(Provided material Opens)

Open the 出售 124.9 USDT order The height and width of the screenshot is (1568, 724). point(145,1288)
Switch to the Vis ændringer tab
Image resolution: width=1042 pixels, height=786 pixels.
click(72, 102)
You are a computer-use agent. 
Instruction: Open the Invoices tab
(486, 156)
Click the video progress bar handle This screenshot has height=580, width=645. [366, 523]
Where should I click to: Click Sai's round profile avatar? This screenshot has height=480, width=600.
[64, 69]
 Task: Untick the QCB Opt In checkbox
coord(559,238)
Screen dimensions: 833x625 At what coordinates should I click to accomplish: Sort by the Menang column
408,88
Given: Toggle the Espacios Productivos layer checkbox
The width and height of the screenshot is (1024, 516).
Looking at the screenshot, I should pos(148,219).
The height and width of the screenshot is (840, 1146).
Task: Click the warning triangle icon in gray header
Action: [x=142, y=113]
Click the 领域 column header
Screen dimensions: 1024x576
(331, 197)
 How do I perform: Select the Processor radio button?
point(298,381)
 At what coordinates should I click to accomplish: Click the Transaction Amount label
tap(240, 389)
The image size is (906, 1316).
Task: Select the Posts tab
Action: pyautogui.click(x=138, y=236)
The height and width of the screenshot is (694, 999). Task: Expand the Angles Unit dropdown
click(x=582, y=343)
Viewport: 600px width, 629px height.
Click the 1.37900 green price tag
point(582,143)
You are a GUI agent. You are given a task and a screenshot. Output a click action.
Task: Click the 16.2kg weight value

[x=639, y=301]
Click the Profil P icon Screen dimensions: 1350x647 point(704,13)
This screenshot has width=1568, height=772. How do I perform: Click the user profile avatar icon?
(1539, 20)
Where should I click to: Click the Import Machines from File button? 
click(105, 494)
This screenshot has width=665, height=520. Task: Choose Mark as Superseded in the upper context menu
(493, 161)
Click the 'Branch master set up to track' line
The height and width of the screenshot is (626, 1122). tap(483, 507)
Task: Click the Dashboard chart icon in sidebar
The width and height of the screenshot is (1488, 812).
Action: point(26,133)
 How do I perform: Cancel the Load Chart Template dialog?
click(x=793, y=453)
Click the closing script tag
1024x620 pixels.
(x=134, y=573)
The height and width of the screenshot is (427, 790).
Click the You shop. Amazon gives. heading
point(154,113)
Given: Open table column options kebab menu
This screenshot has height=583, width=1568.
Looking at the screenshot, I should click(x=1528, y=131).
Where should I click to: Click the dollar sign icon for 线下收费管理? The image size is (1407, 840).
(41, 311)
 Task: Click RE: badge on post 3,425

(Provided material Closes)

(Work instructions):
Your answer should be the lines from the one that contains "This screenshot has width=665, height=520." through the last line of the material, copied exactly.

(Solved problem):
This screenshot has width=665, height=520. Task: Choose Mark as Superseded in the upper context menu
(493, 161)
Click the 'Branch master set up to track' line
The height and width of the screenshot is (626, 1122). tap(483, 507)
Task: Click the Dashboard chart icon in sidebar
The width and height of the screenshot is (1488, 812).
Action: point(26,133)
 How do I perform: Cancel the Load Chart Template dialog?
click(x=793, y=453)
Click the closing script tag
1024x620 pixels.
(x=134, y=573)
The height and width of the screenshot is (427, 790).
Click the You shop. Amazon gives. heading
point(154,113)
Given: Open table column options kebab menu
This screenshot has height=583, width=1568.
Looking at the screenshot, I should click(x=1528, y=131).
Where should I click to: Click the dollar sign icon for 线下收费管理? The image size is (1407, 840).
(41, 311)
 Task: Click RE: badge on post 3,425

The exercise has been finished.